Don’t get me wrong, though, folks – stand-up comedy is not all fuzzy bunnies and perky nipples. No, there’s a lot of work involved, too. First, there’s the pressure to constantly come up with new material. Personally, I write ideas down everywhere – at home, in the car, in the soul-sucking cubicle… even in the shower. Come to think of it, especially in the shower.
(Yes, because there’s apparently something about being wet and naked that makes me feel hilarious. Man, if I could only go onstage dripping wet and wearing nothing but my bunny slippers – oh, how I’d slay the audiences then! Unfortunately, the one time I tried this technique, the bouncers didn’t let me get anywhere near the stage. And now the club won’t let me back in anymore. Or return my phone calls. I think they kept my pants, too. The bastards.)
And, if that’s not odd enough, I even write jokes down in bed. Which my wife doesn’t particularly appreciate, especially if we happen to be, ah, ‘steaming fajitas’ at the time, if you know what I mean.
Still, I look at it this way – she’s been taking notes and laughing out loud during sex for the first dozen years we’ve been together. Well, now it’s my turn. The giggles are on the other pillow now,
baby.
Of course, being a stand-up isn’t just about the writing, either. You can’t scribble down a few jokes and call yourself a ‘comedian’ in much the same way that I can’t peck this crap out and call myself a ‘writer,’ apparently.
(An ‘aspiring writer,’ perhaps – and see above for the big fat bunch of nothing that will get me. ‘Aspiring writer’ and fifty cents will get you a cup of coffee. Or one-fortieth of a lap dance in Vegas, if you prefer – which is more entertaining, perhaps, but it doesn’t come with a side of cream and sugar. You pay extra for that.)
So, a comic has to practice, as well. For a while, I tried working on my routine at home, tucked away in my room. That was fine, until my wife started asking what I was doing, locked in the bedroom with a cucumber for an hour and a half every night.
(Just for the record, I was using it to simulate a microphone. Still, you probably shouldn’t let that get around. On the other hand, maybe you should. The last time I locked myself in a room with a cucumber, I was in and out in ten minutes. An hour and a half would sound much more impressive, I think.)
Barred from the bedroom – and the cucumber, by the way – I decided to join a ‘writing group.’ This is a handful of comics that meets every few weeks, and gives advice and suggestions on new material to each other.
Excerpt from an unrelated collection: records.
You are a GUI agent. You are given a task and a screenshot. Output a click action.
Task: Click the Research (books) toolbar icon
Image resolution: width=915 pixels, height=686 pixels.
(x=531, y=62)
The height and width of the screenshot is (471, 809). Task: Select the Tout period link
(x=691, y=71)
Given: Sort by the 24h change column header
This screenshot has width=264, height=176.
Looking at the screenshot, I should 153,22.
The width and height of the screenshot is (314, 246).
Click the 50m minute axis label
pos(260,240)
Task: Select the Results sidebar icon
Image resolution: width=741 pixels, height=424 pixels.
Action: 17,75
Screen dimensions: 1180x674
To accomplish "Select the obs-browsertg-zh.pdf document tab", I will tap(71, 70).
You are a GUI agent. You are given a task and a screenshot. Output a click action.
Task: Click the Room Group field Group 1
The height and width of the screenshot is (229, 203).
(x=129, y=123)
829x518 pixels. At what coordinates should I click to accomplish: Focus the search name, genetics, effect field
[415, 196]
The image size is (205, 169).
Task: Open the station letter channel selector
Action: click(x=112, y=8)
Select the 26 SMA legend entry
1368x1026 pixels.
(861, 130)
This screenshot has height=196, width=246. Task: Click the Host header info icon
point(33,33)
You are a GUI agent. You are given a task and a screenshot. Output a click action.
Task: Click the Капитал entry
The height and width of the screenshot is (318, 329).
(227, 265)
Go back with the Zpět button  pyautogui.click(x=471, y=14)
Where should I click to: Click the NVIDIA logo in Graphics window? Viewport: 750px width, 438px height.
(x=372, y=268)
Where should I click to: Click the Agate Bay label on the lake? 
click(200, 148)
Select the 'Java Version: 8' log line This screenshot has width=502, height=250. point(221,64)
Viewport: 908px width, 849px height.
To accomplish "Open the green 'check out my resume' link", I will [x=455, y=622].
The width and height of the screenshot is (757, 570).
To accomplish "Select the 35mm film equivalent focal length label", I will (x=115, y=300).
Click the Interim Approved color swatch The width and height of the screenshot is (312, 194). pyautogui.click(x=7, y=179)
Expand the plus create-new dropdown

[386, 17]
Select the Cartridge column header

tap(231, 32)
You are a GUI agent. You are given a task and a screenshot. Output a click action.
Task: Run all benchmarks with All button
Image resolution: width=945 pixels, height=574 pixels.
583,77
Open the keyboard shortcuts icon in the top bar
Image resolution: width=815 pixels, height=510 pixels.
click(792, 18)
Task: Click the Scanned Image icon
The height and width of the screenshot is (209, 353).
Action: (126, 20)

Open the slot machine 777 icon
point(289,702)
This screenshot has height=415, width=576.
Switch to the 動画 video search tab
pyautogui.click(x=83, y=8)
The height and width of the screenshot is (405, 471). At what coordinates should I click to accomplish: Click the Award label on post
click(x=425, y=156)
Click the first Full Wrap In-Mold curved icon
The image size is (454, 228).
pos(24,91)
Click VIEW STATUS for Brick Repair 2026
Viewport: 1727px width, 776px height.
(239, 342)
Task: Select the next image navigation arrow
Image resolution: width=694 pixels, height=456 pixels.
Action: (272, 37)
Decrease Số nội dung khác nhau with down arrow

It’s sort of a support group for the stand-up set; a comics’ caucus, if you will. And it’s been a phenomenal help for me, personally, it’s great to get honest, constructive feedback like:
“Please, promise me you’ll never say those words to another person ever, ever again.”
Or: “I know I’ve said this before, but I truly couldn’t possibly think less of you right now.”
Ah, the fun we have. And what fun it is to be an aspiring comedian. Honestly, I can barely remember what life was like before stand-up, but maybe that’s just because of the booze and the debilitating, stage fright-induced post-traumatic stress. Still, it’s either perform comedy, or spend more hours sitting in the cubicle. And there’s nothing funny about that.